Records from a data source:
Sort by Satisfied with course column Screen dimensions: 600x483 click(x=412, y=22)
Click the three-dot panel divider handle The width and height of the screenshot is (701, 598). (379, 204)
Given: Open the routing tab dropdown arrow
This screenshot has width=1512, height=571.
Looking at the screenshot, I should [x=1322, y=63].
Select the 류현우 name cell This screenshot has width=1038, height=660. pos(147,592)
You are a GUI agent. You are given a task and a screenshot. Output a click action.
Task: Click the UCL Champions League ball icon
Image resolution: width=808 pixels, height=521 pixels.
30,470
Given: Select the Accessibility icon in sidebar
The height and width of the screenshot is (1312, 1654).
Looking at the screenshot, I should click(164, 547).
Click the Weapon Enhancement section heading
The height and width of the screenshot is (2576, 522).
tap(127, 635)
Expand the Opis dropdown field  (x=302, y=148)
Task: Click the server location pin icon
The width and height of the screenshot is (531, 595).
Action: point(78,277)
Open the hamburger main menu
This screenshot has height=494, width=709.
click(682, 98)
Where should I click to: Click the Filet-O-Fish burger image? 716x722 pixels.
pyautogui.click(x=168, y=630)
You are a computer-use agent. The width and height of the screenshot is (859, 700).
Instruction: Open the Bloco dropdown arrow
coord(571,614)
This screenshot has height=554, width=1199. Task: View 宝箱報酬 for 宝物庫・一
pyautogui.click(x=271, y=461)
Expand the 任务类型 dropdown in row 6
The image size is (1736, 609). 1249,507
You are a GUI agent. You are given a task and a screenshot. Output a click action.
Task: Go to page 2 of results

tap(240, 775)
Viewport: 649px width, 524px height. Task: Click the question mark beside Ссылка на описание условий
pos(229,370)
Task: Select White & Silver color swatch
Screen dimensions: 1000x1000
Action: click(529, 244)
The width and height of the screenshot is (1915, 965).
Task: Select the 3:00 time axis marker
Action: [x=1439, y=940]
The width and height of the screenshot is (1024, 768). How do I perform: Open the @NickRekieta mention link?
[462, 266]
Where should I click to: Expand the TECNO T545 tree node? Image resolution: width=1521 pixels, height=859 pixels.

WORK TO COMPLETE: Whenever a line of the data holds the string "icon", pick that line out.

WRITTEN SOLUTION:
Task: Click the UCL Champions League ball icon
Given: Select the Accessibility icon in sidebar
Task: Click the server location pin icon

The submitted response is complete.